● **GIVEN DATA**:
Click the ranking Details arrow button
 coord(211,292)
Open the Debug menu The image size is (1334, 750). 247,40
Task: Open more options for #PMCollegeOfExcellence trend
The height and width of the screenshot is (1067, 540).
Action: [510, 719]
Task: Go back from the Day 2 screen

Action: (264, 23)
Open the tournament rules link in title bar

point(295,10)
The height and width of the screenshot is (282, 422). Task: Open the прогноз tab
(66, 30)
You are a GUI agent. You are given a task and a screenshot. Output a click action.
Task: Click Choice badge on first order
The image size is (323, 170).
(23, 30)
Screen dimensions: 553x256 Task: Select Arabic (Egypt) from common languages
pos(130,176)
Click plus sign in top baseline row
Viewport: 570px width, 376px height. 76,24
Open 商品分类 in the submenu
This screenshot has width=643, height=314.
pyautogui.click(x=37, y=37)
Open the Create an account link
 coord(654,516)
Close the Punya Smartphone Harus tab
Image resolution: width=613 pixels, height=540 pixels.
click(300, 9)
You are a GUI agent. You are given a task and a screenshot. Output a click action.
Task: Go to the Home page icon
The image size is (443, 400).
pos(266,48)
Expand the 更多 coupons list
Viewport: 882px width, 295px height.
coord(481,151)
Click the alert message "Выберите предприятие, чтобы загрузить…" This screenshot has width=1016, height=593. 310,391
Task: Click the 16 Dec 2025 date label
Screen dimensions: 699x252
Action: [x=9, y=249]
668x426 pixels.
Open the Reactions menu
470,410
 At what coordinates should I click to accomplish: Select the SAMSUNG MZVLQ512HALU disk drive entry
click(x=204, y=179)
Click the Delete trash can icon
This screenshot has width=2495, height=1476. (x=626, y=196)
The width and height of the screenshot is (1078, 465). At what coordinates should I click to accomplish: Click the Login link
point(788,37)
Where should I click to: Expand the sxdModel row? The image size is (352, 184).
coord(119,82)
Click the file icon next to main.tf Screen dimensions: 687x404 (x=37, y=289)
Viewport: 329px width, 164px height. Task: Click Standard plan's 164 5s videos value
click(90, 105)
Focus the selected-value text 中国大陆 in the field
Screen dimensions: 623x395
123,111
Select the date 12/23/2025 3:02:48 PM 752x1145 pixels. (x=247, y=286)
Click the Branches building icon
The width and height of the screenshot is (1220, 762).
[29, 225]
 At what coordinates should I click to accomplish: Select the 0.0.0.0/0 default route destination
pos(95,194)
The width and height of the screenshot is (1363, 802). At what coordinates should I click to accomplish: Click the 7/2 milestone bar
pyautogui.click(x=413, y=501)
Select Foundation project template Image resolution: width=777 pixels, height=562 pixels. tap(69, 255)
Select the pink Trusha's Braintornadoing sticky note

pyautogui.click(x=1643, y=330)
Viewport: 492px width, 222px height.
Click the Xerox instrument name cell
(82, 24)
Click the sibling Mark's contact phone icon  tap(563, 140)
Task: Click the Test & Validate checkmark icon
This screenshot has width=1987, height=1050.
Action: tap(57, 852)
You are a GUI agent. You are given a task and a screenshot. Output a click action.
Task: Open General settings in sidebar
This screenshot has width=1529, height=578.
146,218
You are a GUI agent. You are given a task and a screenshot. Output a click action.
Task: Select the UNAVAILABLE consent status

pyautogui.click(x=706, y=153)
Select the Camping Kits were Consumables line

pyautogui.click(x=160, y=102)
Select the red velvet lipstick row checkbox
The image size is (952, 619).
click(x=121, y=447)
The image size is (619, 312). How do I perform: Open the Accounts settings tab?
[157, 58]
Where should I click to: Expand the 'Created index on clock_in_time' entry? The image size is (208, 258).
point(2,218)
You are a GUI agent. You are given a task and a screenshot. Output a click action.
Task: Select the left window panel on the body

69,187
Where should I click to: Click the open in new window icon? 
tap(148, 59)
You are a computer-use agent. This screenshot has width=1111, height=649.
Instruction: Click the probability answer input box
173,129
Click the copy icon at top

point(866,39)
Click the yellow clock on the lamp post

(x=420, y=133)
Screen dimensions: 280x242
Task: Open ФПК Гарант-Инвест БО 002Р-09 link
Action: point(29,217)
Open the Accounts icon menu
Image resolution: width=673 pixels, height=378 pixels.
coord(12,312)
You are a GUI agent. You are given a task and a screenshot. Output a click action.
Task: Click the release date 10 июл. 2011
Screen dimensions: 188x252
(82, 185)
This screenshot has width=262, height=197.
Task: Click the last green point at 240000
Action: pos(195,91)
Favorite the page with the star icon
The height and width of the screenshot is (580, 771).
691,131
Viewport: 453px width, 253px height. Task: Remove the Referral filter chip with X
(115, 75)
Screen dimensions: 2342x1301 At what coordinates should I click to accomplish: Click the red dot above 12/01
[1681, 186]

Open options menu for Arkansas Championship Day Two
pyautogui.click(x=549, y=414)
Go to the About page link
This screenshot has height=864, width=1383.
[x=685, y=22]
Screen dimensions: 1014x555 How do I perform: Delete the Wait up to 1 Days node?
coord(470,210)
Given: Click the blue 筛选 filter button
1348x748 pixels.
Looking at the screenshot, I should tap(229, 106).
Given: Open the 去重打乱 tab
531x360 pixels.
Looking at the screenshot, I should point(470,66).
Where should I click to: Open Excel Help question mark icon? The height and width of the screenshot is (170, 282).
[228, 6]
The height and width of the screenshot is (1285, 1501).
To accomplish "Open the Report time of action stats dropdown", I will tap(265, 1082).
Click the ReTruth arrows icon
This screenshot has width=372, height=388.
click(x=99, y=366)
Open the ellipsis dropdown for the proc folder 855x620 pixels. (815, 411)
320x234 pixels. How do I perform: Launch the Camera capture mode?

● **THE EXERCISE**:
Arrange every line of the items above as a numbered list, one line per entry, and omit the blank lines.

● **RESULT**:
1. Click the ranking Details arrow button
2.  coord(211,292)
3. Open the Debug menu The image size is (1334, 750). 247,40
4. Task: Open more options for #PMCollegeOfExcellence trend
5. The height and width of the screenshot is (1067, 540).
6. Action: [510, 719]
7. Task: Go back from the Day 2 screen
8. Action: (264, 23)
9. Open the tournament rules link in title bar
10. point(295,10)
11. The height and width of the screenshot is (282, 422). Task: Open the прогноз tab
12. (66, 30)
13. You are a GUI agent. You are given a task and a screenshot. Output a click action.
14. Task: Click Choice badge on first order
15. The image size is (323, 170).
16. (23, 30)
17. Screen dimensions: 553x256 Task: Select Arabic (Egypt) from common languages
18. pos(130,176)
19. Click plus sign in top baseline row
20. Viewport: 570px width, 376px height. 76,24
21. Open 商品分类 in the submenu
22. This screenshot has width=643, height=314.
23. pyautogui.click(x=37, y=37)
24. Open the Create an account link
25.  coord(654,516)
26. Close the Punya Smartphone Harus tab
27. Image resolution: width=613 pixels, height=540 pixels.
28. click(300, 9)
29. You are a GUI agent. You are given a task and a screenshot. Output a click action.
30. Task: Go to the Home page icon
31. The image size is (443, 400).
32. pos(266,48)
33. Expand the 更多 coupons list
34. Viewport: 882px width, 295px height.
35. coord(481,151)
36. Click the alert message "Выберите предприятие, чтобы загрузить…" This screenshot has width=1016, height=593. 310,391
37. Task: Click the 16 Dec 2025 date label
38. Screen dimensions: 699x252
39. Action: [x=9, y=249]
40. 668x426 pixels.
41. Open the Reactions menu
42. 470,410
43.  At what coordinates should I click to accomplish: Select the SAMSUNG MZVLQ512HALU disk drive entry
44. click(x=204, y=179)
45. Click the Delete trash can icon
46. This screenshot has width=2495, height=1476. (x=626, y=196)
47. The width and height of the screenshot is (1078, 465). At what coordinates should I click to accomplish: Click the Login link
48. point(788,37)
49. Where should I click to: Expand the sxdModel row? The image size is (352, 184).
50. coord(119,82)
51. Click the file icon next to main.tf Screen dimensions: 687x404 (x=37, y=289)
52. Viewport: 329px width, 164px height. Task: Click Standard plan's 164 5s videos value
53. click(90, 105)
54. Focus the selected-value text 中国大陆 in the field
55. Screen dimensions: 623x395
56. 123,111
57. Select the date 12/23/2025 3:02:48 PM 752x1145 pixels. (x=247, y=286)
58. Click the Branches building icon
59. The width and height of the screenshot is (1220, 762).
60. [29, 225]
61.  At what coordinates should I click to accomplish: Select the 0.0.0.0/0 default route destination
62. pos(95,194)
63. The width and height of the screenshot is (1363, 802). At what coordinates should I click to accomplish: Click the 7/2 milestone bar
64. pyautogui.click(x=413, y=501)
65. Select Foundation project template Image resolution: width=777 pixels, height=562 pixels. tap(69, 255)
66. Select the pink Trusha's Braintornadoing sticky note
67. pyautogui.click(x=1643, y=330)
68. Viewport: 492px width, 222px height.
69. Click the Xerox instrument name cell
70. (82, 24)
71. Click the sibling Mark's contact phone icon  tap(563, 140)
72. Task: Click the Test & Validate checkmark icon
73. This screenshot has width=1987, height=1050.
74. Action: tap(57, 852)
75. You are a GUI agent. You are given a task and a screenshot. Output a click action.
76. Task: Open General settings in sidebar
77. This screenshot has width=1529, height=578.
78. 146,218
79. You are a GUI agent. You are given a task and a screenshot. Output a click action.
80. Task: Select the UNAVAILABLE consent status
81. pyautogui.click(x=706, y=153)
82. Select the Camping Kits were Consumables line
83. pyautogui.click(x=160, y=102)
84. Select the red velvet lipstick row checkbox
85. The image size is (952, 619).
86. click(x=121, y=447)
87. The image size is (619, 312). How do I perform: Open the Accounts settings tab?
88. [157, 58]
89. Where should I click to: Expand the 'Created index on clock_in_time' entry? The image size is (208, 258).
90. point(2,218)
91. You are a GUI agent. You are given a task and a screenshot. Output a click action.
92. Task: Select the left window panel on the body
93. 69,187
94. Where should I click to: Click the open in new window icon? 
95. tap(148, 59)
96. You are a computer-use agent. This screenshot has width=1111, height=649.
97. Instruction: Click the probability answer input box
98. 173,129
99. Click the copy icon at top
100. point(866,39)
101. Click the yellow clock on the lamp post
102. (x=420, y=133)
103. Screen dimensions: 280x242
104. Task: Open ФПК Гарант-Инвест БО 002Р-09 link
105. Action: point(29,217)
106. Open the Accounts icon menu
107. Image resolution: width=673 pixels, height=378 pixels.
108. coord(12,312)
109. You are a GUI agent. You are given a task and a screenshot. Output a click action.
110. Task: Click the release date 10 июл. 2011
111. Screen dimensions: 188x252
112. (82, 185)
113. This screenshot has width=262, height=197.
114. Task: Click the last green point at 240000
115. Action: pos(195,91)
116. Favorite the page with the star icon
117. The height and width of the screenshot is (580, 771).
118. 691,131
119. Viewport: 453px width, 253px height. Task: Remove the Referral filter chip with X
120. (115, 75)
121. Screen dimensions: 2342x1301 At what coordinates should I click to accomplish: Click the red dot above 12/01
122. [1681, 186]
123. Open options menu for Arkansas Championship Day Two
124. pyautogui.click(x=549, y=414)
125. Go to the About page link
126. This screenshot has height=864, width=1383.
127. [x=685, y=22]
128. Screen dimensions: 1014x555 How do I perform: Delete the Wait up to 1 Days node?
129. coord(470,210)
130. Given: Click the blue 筛选 filter button
131. 1348x748 pixels.
132. Looking at the screenshot, I should tap(229, 106).
133. Given: Open the 去重打乱 tab
134. 531x360 pixels.
135. Looking at the screenshot, I should point(470,66).
136. Where should I click to: Open Excel Help question mark icon? The height and width of the screenshot is (170, 282).
137. [228, 6]
138. The height and width of the screenshot is (1285, 1501).
139. To accomplish "Open the Report time of action stats dropdown", I will tap(265, 1082).
140. Click the ReTruth arrows icon
141. This screenshot has width=372, height=388.
142. click(x=99, y=366)
143. Open the ellipsis dropdown for the proc folder 855x620 pixels. (815, 411)
144. 320x234 pixels. How do I perform: Launch the Camera capture mode?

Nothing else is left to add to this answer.